- [Work to be completed]:
Your copy should hold exactly the lines from the one containing "Open the watchlist panel in the right sidebar" through the last line of the entries, and no pictures.

- [Dataset content]:
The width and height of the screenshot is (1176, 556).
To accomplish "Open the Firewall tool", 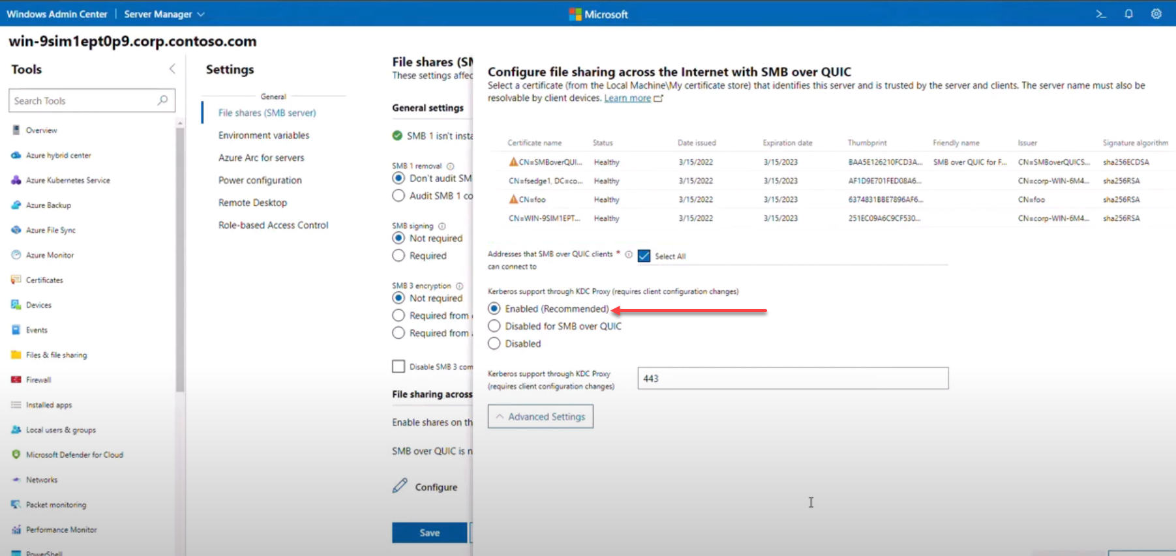I will point(38,380).
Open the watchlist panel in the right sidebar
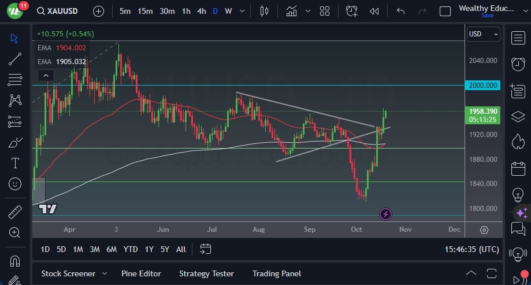The image size is (531, 285). tap(518, 38)
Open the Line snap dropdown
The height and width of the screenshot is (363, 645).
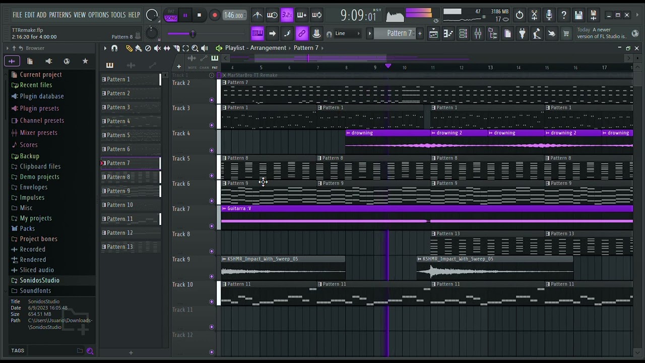click(347, 34)
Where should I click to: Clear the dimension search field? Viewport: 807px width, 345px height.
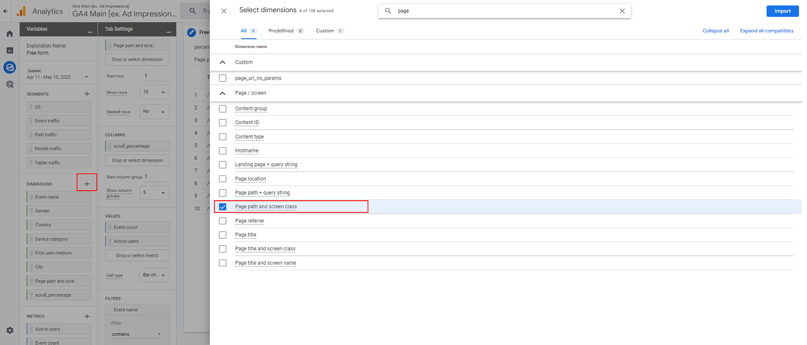[x=622, y=11]
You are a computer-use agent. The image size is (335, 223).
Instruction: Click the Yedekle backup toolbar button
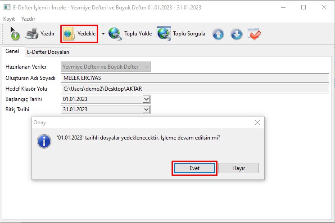coord(79,34)
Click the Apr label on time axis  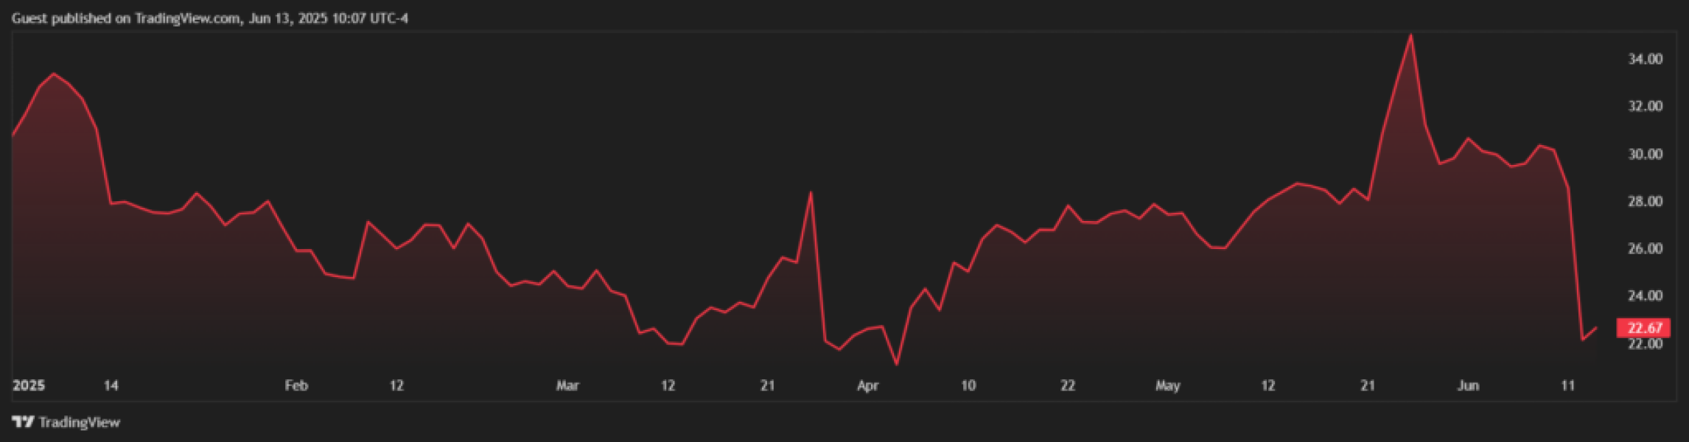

- [Result below]:
Open the watchlist panel in the right sidebar
The image size is (531, 285). tap(518, 38)
Open the Line snap dropdown
The height and width of the screenshot is (363, 645).
click(347, 34)
Where should I click to: Clear the dimension search field? Viewport: 807px width, 345px height.
[x=622, y=11]
You are a computer-use agent. The image size is (335, 223).
Instruction: Click the Yedekle backup toolbar button
coord(79,34)
Click the Apr label on time axis  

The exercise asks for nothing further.